Mais comment mettre en place un système Kanban performant ? Quelles sont les étapes clés pour assurer une adoption réussie ?
Voici une série d’articles détaillés pour déployer Kanban au sein d’une équipe ou d’une organisation.
Note : Cette première partie est dédiée à toutes les équipes/personnes voulant mettre en place, de façon simple et efficace, un Système Kanban ou améliorer celui existant, sans élitisme et sans dogmatisme.

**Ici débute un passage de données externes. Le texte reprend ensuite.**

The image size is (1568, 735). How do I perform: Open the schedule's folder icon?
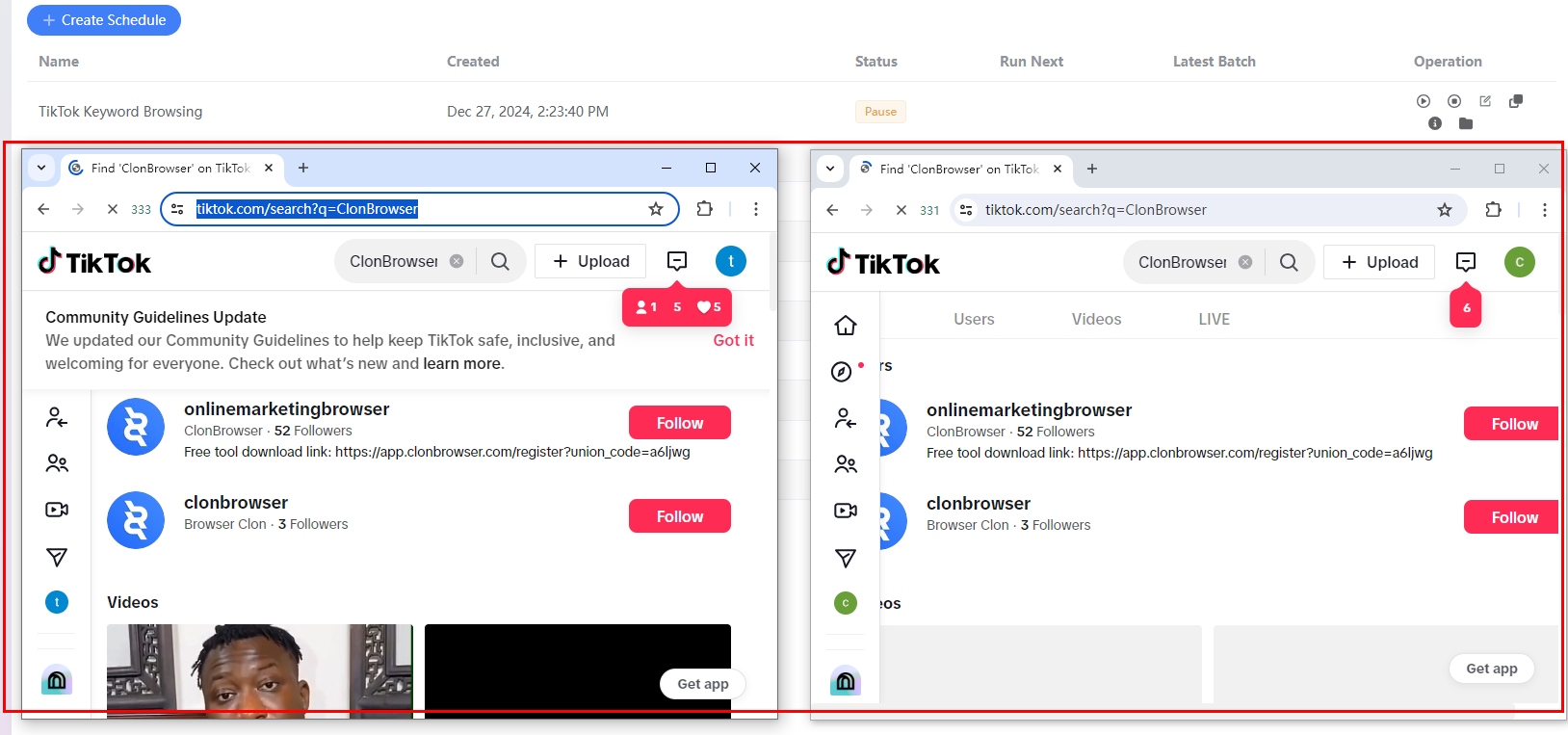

Introduction à la Méthode Kanban IT
La Kanban University définit la méthode Kanban comme une approche de gestion adaptée à tous les types de services professionnels, également appelée travail de la connaissance. Elle vise à améliorer les services en se concentrant sur les besoins des clients et en optimisant le flux de travail. En visualisant le travail et en limitant le travail en cours, Kanban permet de gérer efficacement les activités et de s’adapter aux variations des demandes des clients.
Les origines
Le Kanban a vue le jour dans les années 1950, au sein de l’entreprise Toyota (Japon), dans le monde de l’industrie automobile. La méthode a été créée par Taiichi Ohno, ingénieur chez Toyota, qui cherchait un moyen d’optimiser la production et de réduire les gaspillages en s’inspirant du modèle de réapprovisionnement des supermarchés.
Le Kanban fait partie du Toyota Production System (TPS), développé par Taiichi Ohno et Shigeo Shingo, reposant sur deux piliers fondamentaux :
- Jidoka (Autonomation) → Automatisation avec intervention humaine pour détecter et corriger les anomalies.
- Just-in-Time (JIT) → Production à la demande, en flux tiré, sans surplus de stock.
Le Just-in-Time est une des pratiques clés du Kanban. Il sert de système de signalisation permettant aux équipes de production de ne fabriquer et transporter que ce qui est nécessaire, au bon moment, et en juste quantité.
Le Kanban est aussi considéré comme faisant partie des pratiques et de la philosophie Lean.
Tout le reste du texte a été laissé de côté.